__WHAT NEEDS TO BE DONE__: Scan the data below for the string "Widow". Copy every line where it appears.

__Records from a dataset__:

|---|

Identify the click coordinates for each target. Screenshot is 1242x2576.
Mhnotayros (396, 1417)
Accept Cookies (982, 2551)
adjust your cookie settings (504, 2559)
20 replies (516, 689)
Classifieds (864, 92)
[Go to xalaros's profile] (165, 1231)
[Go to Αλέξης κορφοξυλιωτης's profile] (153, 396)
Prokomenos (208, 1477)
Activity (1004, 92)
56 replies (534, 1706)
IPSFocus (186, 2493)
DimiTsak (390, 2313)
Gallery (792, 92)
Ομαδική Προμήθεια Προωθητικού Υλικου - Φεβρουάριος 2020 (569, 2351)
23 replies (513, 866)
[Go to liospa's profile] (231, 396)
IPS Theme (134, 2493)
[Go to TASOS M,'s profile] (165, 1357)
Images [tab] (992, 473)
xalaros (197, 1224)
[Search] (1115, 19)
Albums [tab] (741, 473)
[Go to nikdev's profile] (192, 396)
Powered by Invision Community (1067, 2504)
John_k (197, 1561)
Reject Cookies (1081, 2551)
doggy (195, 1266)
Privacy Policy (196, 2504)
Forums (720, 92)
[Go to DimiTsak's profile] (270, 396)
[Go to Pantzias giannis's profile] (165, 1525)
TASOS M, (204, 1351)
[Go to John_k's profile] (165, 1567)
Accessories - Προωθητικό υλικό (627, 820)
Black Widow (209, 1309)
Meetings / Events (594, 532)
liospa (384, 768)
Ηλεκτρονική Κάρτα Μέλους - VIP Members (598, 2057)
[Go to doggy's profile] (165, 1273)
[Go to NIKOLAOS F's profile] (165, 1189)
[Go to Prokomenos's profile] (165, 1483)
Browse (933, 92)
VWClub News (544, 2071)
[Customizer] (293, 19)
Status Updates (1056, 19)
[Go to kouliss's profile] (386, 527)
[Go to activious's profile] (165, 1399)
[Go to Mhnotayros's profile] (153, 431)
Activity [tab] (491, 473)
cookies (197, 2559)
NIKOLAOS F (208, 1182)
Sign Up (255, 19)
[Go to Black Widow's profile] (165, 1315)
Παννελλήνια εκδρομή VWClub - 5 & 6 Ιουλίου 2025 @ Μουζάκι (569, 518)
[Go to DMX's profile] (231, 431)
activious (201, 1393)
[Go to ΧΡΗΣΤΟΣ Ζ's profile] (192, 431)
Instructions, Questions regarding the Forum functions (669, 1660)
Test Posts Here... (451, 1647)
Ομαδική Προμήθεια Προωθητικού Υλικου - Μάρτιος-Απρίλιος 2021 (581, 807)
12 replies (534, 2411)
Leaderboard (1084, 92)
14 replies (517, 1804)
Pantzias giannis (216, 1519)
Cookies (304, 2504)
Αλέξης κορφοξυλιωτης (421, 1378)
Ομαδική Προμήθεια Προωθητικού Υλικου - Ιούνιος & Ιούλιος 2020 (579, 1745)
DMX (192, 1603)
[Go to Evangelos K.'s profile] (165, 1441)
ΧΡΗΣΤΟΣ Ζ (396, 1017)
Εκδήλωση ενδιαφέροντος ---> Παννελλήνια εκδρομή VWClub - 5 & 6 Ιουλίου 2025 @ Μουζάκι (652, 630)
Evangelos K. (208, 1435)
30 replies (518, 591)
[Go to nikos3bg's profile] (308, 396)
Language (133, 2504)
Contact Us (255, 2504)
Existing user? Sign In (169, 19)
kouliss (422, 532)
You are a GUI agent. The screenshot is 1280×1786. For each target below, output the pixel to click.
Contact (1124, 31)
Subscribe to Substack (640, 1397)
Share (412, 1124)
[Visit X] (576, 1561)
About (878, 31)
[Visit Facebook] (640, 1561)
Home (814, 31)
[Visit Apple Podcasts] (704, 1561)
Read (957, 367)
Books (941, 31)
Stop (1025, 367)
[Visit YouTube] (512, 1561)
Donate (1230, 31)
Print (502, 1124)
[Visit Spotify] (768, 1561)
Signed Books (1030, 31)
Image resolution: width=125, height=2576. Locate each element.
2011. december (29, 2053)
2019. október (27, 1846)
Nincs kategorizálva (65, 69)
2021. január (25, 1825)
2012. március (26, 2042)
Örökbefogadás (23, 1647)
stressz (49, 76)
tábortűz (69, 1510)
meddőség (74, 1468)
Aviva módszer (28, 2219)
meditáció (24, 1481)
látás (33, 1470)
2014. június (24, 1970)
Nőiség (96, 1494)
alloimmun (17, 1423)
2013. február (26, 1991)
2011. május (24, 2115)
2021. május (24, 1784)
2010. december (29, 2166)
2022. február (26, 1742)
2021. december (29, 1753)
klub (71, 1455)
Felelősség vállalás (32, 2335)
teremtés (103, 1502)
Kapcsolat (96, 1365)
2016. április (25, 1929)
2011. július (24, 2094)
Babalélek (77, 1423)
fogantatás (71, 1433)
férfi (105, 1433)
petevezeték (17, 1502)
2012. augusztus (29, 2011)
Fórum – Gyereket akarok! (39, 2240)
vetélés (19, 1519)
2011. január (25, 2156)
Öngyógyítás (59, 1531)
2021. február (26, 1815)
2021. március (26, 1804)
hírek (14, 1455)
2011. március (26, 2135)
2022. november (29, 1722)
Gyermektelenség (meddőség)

|---|

__WRITTEN REPLY__:
Black Widow (209, 1309)
[Go to Black Widow's profile] (165, 1315)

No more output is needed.